Ce qu'il faut comprendre
Pourquoi Google insiste-t-il sur cette duplication des données structurées ?
La raison tient à l'architecture de l'index mobile-first. Quand Google crawle votre site, il privilégie désormais la version mobile pour indexer et classer vos pages. Si vos données structurées ne sont présentes que sur la version desktop, le moteur risque de les ignorer complètement lors du crawl mobile.
Cette situation concerne spécifiquement les sites utilisant des URL distinctes pour mobile et desktop (configuration m.exemple.com ou mobile.exemple.com). Les sites responsive ne sont pas touchés puisqu'ils servent le même HTML quelle que soit l'origine de la requête. La confusion vient souvent du fait que beaucoup de professionnels pensent que les annotations rel=alternate et rel=canonical suffisent à faire comprendre à Google la relation entre les versions.
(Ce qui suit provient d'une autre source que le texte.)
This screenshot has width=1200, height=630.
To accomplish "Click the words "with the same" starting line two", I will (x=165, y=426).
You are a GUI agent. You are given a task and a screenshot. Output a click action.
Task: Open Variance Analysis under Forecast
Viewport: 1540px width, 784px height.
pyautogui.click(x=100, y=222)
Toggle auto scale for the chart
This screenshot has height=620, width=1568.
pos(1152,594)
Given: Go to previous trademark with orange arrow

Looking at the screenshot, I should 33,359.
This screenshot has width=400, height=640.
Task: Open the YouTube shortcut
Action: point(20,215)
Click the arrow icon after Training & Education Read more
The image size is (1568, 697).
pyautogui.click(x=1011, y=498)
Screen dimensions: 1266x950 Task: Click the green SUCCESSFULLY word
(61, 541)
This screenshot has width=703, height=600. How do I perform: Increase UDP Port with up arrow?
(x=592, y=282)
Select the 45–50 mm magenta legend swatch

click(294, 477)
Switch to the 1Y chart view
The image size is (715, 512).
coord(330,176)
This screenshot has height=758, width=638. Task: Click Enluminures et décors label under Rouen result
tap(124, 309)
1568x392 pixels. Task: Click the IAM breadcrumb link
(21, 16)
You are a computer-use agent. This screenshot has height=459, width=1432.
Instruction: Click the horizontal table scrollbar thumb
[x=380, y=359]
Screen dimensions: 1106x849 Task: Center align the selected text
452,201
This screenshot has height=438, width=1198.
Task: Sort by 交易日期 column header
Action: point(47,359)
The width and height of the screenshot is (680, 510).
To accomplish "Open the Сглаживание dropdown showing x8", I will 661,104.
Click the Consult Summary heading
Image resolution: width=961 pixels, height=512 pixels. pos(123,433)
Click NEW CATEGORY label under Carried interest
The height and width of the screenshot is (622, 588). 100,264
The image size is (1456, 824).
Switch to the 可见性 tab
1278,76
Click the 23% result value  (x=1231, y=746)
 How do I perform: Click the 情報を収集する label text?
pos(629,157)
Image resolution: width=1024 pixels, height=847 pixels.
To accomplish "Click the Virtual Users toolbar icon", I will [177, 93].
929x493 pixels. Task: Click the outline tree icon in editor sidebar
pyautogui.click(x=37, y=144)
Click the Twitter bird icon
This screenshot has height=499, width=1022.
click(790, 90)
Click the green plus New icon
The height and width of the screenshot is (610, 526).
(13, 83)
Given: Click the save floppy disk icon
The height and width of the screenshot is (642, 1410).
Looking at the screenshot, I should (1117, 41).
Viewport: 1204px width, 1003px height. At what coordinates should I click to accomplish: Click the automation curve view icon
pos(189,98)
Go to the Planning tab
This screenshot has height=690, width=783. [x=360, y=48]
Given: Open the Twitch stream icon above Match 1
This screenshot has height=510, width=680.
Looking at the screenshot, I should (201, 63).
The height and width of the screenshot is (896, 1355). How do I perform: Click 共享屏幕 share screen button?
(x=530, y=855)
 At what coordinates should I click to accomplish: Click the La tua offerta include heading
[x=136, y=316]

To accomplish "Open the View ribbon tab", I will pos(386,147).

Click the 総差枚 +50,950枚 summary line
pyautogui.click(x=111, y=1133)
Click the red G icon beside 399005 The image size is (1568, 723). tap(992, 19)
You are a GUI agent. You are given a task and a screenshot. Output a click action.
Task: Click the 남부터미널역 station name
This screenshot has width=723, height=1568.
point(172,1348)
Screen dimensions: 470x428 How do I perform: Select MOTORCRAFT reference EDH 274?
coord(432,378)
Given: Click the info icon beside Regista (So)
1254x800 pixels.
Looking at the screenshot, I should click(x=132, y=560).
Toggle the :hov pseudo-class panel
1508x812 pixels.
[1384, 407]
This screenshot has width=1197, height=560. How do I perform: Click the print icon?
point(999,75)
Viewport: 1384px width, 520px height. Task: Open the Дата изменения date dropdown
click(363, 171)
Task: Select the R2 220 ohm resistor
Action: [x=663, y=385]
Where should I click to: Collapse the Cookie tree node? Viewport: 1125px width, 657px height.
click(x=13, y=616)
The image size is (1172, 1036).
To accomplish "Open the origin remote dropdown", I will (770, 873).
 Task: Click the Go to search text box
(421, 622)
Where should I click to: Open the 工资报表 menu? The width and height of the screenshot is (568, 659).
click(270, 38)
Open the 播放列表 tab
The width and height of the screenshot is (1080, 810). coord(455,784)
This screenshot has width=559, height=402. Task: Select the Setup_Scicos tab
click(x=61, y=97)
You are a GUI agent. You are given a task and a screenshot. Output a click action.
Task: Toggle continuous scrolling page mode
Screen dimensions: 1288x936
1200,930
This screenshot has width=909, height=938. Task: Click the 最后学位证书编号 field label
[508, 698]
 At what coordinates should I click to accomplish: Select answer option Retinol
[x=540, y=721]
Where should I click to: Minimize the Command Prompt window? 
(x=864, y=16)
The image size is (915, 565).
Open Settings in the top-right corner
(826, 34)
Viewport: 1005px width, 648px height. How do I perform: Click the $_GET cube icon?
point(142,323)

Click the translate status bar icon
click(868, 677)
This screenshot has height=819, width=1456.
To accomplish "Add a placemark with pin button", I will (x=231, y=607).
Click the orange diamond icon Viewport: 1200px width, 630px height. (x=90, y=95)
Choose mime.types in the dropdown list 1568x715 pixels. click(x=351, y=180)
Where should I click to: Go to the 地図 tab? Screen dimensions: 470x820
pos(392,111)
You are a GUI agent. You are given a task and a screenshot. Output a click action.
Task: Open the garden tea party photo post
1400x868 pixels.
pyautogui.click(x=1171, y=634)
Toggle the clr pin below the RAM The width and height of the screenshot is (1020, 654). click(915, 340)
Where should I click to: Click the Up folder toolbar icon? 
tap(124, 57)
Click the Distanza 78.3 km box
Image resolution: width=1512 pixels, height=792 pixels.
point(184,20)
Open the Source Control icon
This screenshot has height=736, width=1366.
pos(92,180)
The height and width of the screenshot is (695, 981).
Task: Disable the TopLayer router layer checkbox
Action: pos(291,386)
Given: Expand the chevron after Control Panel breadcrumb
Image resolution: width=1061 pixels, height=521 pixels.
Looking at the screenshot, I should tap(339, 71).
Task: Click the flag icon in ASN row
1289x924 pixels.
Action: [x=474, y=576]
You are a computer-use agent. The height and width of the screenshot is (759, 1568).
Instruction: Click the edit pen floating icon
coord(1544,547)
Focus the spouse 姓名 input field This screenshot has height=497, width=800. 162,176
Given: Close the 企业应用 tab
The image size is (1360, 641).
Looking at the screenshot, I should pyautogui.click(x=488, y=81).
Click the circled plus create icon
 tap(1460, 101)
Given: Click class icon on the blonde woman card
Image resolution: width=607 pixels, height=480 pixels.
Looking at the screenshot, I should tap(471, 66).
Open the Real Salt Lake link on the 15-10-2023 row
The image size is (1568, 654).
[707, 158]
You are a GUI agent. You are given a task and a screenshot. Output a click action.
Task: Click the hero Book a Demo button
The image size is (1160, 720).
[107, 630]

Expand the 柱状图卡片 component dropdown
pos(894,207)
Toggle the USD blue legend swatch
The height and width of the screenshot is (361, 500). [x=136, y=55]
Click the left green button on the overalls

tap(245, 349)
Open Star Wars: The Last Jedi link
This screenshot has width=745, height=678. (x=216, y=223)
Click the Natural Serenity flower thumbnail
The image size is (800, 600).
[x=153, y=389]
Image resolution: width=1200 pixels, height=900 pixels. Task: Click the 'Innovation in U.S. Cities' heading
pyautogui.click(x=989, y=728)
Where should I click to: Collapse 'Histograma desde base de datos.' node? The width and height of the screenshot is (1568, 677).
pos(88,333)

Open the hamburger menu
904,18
Quels types de données structurées sont concernés par cette obligation ?
Google vise ici l'ensemble des balisages schema.org générant des résultats enrichis : articles, produits, recettes, événements, FAQ, avis, offres d'emploi, breadcrumbs. Tout ce qui peut déclencher l'affichage d'un rich snippet ou d'une carte enrichie dans les SERP doit être présent sur les deux versions.
Le piège classique ? Implémenter un balisage Product complet côté desktop avec prix, disponibilité et avis, puis simplifier drastiquement la version mobile en supprimant ces données structurées sous prétexte d'alléger le code. Google crawle votre version mobile, ne trouve pas les données produit, et vos rich snippets disparaissent des résultats de recherche.
Cette exigence s'applique-t-elle vraiment à tous les sites avec versions séparées ?
La formulation de Google laisse peu de place au doute : si vous maintenez des versions distinctes mobile et desktop, les données structurées doivent être dupliquées. Cette règle s'applique même si votre trafic mobile représente 95% de vos visites et que personne ne consulte pratiquement plus la version desktop.
La logique derrière cette contrainte : Google ne peut pas deviner quelle version vous considérez comme référence. En l'absence de données structurées sur une version, le moteur considère que le contenu enrichi n'existe tout simplement pas sur cette variante, même si les annotations link rel indiquent une équivalence entre les URL.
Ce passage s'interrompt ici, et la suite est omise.